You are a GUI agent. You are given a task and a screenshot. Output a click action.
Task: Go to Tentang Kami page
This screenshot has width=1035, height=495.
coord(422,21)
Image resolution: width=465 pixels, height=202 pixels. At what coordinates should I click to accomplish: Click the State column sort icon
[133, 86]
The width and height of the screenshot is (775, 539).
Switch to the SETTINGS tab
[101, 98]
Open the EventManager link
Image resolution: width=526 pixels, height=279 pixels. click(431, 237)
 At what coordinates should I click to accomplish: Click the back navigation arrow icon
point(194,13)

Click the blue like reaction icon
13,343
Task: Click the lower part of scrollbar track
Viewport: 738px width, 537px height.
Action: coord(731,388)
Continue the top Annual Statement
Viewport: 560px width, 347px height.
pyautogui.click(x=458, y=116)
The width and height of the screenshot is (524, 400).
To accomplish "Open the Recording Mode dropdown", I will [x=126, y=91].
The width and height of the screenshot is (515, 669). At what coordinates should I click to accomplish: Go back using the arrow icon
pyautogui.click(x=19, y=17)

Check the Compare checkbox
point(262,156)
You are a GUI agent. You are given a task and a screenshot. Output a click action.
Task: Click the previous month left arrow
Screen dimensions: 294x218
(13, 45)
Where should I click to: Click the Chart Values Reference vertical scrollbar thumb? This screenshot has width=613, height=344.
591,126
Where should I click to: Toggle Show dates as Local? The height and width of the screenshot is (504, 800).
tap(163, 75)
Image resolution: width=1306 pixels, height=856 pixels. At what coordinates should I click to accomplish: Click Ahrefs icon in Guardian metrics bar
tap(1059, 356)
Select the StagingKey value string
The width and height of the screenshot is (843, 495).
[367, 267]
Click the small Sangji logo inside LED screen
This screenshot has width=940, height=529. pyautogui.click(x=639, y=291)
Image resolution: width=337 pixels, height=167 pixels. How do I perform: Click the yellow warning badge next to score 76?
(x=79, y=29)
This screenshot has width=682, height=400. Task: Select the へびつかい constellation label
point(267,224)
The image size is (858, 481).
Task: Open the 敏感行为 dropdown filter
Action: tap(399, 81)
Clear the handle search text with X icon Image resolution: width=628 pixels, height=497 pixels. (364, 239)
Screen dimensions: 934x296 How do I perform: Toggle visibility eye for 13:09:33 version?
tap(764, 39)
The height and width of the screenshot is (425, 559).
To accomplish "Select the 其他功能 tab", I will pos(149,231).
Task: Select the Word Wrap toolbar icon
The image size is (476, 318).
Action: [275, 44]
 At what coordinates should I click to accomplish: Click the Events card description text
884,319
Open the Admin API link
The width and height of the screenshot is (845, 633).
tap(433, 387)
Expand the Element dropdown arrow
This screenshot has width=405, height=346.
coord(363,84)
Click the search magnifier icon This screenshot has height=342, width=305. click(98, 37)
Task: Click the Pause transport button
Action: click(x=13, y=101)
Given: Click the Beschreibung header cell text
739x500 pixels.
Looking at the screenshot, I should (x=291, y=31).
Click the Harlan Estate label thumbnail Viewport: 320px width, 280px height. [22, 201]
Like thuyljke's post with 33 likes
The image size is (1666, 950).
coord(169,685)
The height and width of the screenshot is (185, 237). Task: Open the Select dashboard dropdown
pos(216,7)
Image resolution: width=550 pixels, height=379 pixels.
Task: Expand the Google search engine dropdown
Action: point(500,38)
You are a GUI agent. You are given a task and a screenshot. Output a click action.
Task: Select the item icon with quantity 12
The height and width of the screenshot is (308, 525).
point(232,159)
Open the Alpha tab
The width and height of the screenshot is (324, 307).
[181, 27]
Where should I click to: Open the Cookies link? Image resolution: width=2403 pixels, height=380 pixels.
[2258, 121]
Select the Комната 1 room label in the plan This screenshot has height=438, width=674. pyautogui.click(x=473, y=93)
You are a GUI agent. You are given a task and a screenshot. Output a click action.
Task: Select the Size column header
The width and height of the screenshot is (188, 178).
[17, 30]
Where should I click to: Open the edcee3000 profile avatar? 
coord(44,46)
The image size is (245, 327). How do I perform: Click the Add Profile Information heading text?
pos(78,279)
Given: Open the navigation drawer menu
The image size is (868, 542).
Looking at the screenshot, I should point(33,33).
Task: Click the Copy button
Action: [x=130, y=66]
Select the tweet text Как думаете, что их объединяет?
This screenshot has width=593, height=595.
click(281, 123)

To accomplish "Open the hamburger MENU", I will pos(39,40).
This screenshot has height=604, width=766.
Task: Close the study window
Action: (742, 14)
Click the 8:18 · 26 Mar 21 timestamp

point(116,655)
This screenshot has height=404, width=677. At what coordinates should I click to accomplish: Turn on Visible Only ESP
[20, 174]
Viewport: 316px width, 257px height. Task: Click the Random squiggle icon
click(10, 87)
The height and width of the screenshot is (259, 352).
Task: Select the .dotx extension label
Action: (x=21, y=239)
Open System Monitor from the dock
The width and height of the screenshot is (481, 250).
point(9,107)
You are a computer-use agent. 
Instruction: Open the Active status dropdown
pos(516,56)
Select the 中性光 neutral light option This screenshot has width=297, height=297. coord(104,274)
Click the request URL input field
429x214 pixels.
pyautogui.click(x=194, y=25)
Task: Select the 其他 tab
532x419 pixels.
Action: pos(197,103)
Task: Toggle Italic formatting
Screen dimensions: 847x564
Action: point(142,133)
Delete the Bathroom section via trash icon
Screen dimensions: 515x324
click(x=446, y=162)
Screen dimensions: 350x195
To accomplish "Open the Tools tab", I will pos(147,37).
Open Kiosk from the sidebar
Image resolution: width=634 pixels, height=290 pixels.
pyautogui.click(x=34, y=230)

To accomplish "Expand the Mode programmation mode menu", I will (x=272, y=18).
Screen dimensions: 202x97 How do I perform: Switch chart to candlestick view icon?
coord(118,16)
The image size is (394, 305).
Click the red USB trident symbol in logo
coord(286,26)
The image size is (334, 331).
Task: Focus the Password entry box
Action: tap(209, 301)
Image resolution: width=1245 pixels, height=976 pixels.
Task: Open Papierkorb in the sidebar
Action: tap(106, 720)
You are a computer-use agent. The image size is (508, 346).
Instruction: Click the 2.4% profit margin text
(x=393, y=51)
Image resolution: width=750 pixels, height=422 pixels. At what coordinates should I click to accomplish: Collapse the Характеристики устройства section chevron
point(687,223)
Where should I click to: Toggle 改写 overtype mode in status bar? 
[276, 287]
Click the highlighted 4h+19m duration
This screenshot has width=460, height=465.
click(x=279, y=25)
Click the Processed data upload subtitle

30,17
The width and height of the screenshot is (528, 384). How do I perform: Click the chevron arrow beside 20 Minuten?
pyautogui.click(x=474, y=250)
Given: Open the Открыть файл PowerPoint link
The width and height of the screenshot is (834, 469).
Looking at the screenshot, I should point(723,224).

Your instructions:
When you reach the line in the material above that holds "Viewport: 738px width, 537px height.", begin reproducing lines exactly, and stop after the line that holds "Expand the Element dropdown arrow".

Reply to the task:
Viewport: 738px width, 537px height.
Action: coord(731,388)
Continue the top Annual Statement
Viewport: 560px width, 347px height.
pyautogui.click(x=458, y=116)
The width and height of the screenshot is (524, 400).
To accomplish "Open the Recording Mode dropdown", I will [x=126, y=91].
The width and height of the screenshot is (515, 669). At what coordinates should I click to accomplish: Go back using the arrow icon
pyautogui.click(x=19, y=17)

Check the Compare checkbox
point(262,156)
You are a GUI agent. You are given a task and a screenshot. Output a click action.
Task: Click the previous month left arrow
Screen dimensions: 294x218
(13, 45)
Where should I click to: Click the Chart Values Reference vertical scrollbar thumb? This screenshot has width=613, height=344.
591,126
Where should I click to: Toggle Show dates as Local? The height and width of the screenshot is (504, 800).
tap(163, 75)
Image resolution: width=1306 pixels, height=856 pixels. At what coordinates should I click to accomplish: Click Ahrefs icon in Guardian metrics bar
tap(1059, 356)
Select the StagingKey value string
The width and height of the screenshot is (843, 495).
[367, 267]
Click the small Sangji logo inside LED screen
This screenshot has width=940, height=529. pyautogui.click(x=639, y=291)
Image resolution: width=337 pixels, height=167 pixels. How do I perform: Click the yellow warning badge next to score 76?
(x=79, y=29)
This screenshot has width=682, height=400. Task: Select the へびつかい constellation label
point(267,224)
The image size is (858, 481).
Task: Open the 敏感行为 dropdown filter
Action: tap(399, 81)
Clear the handle search text with X icon Image resolution: width=628 pixels, height=497 pixels. (364, 239)
Screen dimensions: 934x296 How do I perform: Toggle visibility eye for 13:09:33 version?
tap(764, 39)
The height and width of the screenshot is (425, 559).
To accomplish "Select the 其他功能 tab", I will pos(149,231).
Task: Select the Word Wrap toolbar icon
The image size is (476, 318).
Action: [275, 44]
 At what coordinates should I click to accomplish: Click the Events card description text
884,319
Open the Admin API link
The width and height of the screenshot is (845, 633).
tap(433, 387)
Expand the Element dropdown arrow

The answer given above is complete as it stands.